Next, defendant argues the trial court abused its discretion in awarding plaintiff $4,500 without
making any findings of fact that plaintiff was unable to pay for her own attorney fees or that defendant
was able to pay them. We agree. Attorney fees in divorce actions are not recoverable as of right.
Stackhouse v Stackhouse, 193 Mich App 437, 445; 484 NW2d 723 (1992). Instead, under the
statute and the court rule, the trial court may order a party to pay the other party’s reasonable attorney
fees if the record supports a finding that such financial assistance is necessary because the other party is
unable to bear the expense of the action. Maake v Maake, 200 Mich App 184, 189; 503 NW2d 664
(1993); Stackhouse, supra at 445. The trial court abused its discretion in this case by awarding
attorney fees on this basis without making such a finding.

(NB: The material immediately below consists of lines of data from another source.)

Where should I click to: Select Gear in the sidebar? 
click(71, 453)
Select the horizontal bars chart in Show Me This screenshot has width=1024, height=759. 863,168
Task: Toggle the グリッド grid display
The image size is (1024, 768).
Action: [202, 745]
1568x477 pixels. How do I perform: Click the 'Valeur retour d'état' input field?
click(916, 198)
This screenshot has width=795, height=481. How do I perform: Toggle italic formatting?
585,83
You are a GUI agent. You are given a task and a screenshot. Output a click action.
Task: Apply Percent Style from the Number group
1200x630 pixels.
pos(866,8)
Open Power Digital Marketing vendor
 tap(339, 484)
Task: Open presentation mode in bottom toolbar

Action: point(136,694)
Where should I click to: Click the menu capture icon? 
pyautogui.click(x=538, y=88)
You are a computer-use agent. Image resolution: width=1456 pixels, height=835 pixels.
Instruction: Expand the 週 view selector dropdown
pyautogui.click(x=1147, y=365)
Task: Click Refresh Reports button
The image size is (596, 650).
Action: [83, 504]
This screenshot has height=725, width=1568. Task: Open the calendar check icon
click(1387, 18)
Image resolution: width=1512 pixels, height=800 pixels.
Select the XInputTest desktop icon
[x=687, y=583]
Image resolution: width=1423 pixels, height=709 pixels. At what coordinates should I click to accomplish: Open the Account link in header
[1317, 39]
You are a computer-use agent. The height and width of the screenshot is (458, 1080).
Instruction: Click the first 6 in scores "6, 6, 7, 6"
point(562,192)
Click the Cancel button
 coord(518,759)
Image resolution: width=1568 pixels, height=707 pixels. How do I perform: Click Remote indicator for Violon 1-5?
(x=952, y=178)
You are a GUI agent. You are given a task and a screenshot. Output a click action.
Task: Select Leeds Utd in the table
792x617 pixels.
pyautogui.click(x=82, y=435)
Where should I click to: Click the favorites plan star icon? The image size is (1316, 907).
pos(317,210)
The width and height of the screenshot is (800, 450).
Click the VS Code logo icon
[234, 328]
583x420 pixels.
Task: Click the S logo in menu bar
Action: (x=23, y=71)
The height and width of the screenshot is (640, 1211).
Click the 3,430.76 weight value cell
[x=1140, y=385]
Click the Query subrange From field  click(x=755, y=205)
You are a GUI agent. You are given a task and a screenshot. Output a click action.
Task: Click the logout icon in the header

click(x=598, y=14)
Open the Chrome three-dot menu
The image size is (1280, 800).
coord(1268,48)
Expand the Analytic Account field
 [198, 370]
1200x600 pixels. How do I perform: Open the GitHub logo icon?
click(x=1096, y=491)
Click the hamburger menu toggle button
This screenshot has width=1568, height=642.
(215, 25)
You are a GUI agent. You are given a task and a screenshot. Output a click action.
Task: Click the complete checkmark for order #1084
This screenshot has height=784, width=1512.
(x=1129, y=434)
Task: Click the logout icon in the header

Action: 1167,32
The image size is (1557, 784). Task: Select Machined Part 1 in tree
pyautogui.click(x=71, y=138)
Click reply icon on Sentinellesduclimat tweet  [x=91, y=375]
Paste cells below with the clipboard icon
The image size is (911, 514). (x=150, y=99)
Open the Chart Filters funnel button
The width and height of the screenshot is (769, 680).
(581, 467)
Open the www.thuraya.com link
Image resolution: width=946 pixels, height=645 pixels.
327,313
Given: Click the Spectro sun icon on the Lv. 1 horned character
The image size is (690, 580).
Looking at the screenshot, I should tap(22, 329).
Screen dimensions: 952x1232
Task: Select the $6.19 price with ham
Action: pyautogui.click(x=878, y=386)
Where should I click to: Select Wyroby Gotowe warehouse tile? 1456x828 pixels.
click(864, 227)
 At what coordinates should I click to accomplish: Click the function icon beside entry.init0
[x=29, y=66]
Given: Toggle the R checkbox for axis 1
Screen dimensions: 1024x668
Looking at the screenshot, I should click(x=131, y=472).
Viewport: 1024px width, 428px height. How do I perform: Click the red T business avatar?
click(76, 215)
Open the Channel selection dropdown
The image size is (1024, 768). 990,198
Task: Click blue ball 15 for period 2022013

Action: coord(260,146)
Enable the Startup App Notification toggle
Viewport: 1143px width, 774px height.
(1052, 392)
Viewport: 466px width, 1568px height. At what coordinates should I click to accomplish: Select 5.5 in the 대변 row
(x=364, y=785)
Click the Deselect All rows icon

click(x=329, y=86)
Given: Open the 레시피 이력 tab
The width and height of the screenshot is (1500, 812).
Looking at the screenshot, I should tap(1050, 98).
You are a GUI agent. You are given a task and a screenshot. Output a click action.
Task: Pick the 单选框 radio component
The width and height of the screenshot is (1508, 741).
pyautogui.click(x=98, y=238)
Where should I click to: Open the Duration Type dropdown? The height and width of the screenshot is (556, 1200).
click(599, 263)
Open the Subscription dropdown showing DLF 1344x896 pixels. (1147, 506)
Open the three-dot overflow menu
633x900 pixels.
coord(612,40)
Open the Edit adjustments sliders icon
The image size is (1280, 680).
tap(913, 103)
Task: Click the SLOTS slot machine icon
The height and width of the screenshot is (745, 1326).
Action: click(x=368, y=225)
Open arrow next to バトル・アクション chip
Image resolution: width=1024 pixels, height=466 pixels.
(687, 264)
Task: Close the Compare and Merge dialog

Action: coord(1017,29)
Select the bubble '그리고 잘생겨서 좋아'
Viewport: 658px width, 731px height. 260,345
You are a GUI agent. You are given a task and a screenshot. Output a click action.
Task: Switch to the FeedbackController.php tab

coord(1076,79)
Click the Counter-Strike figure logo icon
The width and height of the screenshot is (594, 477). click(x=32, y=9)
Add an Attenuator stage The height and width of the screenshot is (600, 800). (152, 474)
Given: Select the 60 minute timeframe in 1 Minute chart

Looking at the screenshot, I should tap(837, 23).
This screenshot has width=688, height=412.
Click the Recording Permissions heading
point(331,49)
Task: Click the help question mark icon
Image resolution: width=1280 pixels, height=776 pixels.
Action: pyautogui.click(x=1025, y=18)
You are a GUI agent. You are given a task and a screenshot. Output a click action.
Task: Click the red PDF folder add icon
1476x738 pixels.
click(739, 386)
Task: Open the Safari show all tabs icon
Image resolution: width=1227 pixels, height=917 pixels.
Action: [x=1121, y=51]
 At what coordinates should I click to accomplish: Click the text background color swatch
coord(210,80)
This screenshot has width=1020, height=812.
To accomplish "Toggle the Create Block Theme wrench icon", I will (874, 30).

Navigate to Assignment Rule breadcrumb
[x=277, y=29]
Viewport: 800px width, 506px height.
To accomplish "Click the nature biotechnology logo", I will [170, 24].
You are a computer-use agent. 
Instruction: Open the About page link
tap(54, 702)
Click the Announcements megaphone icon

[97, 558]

See id.
Defendant also challenges the trial court’s award of $500.00 in attorney fees to plaintiff for
“defense counsel’s failure to appear at [c]ourt … the date oral arguments were heard.” Moreover,
defendant challenges the trial court’s award of $584.00 in costs to plaintiff, the cost of her airline ticket
to attend the hearing. We find the trial court properly assessed these attorney fees and costs under
MCR 2.119(E)(4). The trial court did not clearly err in determining that there was a contested motion
before the court and that counsel failed to appear. Sparks v Sparks, 440 Mich 141, 151-152; 485
NW2d 893 (1992). Although the trial court had erroneously entered defendant’s proposed order,
counsel was well aware that objections had been made and should have contacted the court or
opposing counsel to clarify whether the hearing would be held.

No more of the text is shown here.